“So what do you do when you fall down? You get yourselves back up because you find yourselves walking…. But then I tell you, there’s just sometimes in your life, when you fall in, you feel like you don’t have the strength to get back up. Do you think you have hope. B’coz I tell you, I’m down here. Face down and no arm and no legs. It should be impossible for me to get back up but it’s not! U see, I will try 100 times to get up and if I fell 100 times, if I fail and if I give up do you think I’m never gonna get up? NO! if I fail, I’ll try again and again and again and I want you to know that it’s not the end. It matters on how you gonna finnish.”
These are some of the words the strikes deeply into the core of my weak, sensitive heart. At first, I thought it was merely a humorous video but then it all turned upside-down. Every now and then, as I reminisce his poor yet angelic face, I could really appreciate what God’s mightiness had offered me. It really penetrated into my entirety how his voice bounced back my emotions.

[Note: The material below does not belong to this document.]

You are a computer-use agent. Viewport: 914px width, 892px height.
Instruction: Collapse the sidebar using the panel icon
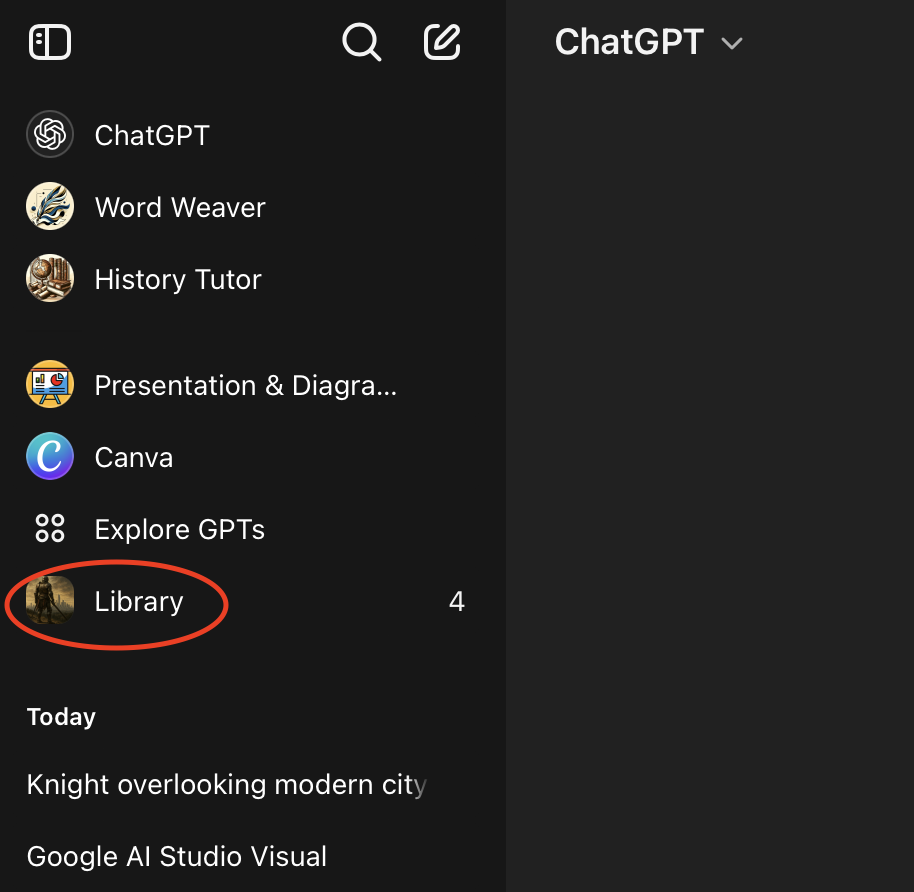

We aren’t imperfect. Some says we does but then and again, we were created by a perfect God, therefore we are perfect. We are blessed by all means of significant parts. The question is: did we either use it in a proper manner or did we bless others out of these blessings we have right now? Sometimes we come to meditate and realize that others especially disables perceive themselves useful than us. They tend to give more importance of what they’re available of than what we usually do. Isn’t it a huge shame to us? Its message is not that complicated and not that simple. It’s just by how a certain one had it in their own perceptions. It teaches. It elaborates. It convicts. And mostly, it really inspires.
Inspiring in the means of appreciating we once neglected before. Anyone could be a moral model. One that could inspire others because of what one had and how one could gave that certain thing a special role in his/her life.
As an older sister, I have numerous morals that I had to unleash in order for my sisters to learn and adapt. A street child can be one of these examples. They tend to limit the dreams (like what I’d watch earlier in a multimedia) in their lives. Some of them just wanted to be a sikad driver because they knew no person in this material world would shed a blood for them. Reflecting this scenario is somewhat a check-up on how we are to manage life’s abundance. It’s still an inspiration. Even a 16-year-old lass like me would inspire others same way as that inspirational video and street children could do not to say that I have to be also like them. In some other ways, spiritually, I was changed by God. He led me to the right direction and knowing that I’m in my refuge is the best part ever happened in my life. I was once a lost sheep found by her shepherd. I was once a party-girl, and a happy-go-lucky one. I never really did appreciate life. And through this ego I have today and with the Holy Spirit’s conviction, I could inspire others to be like the renewing me. Not just an inspiration but a lifetime living. Like what the lame in the video had taught, if I fail in my Christian life, I’ll try again and again and again and know that it’s not the end. What matters is how will I’m going to finnish the battle with my God.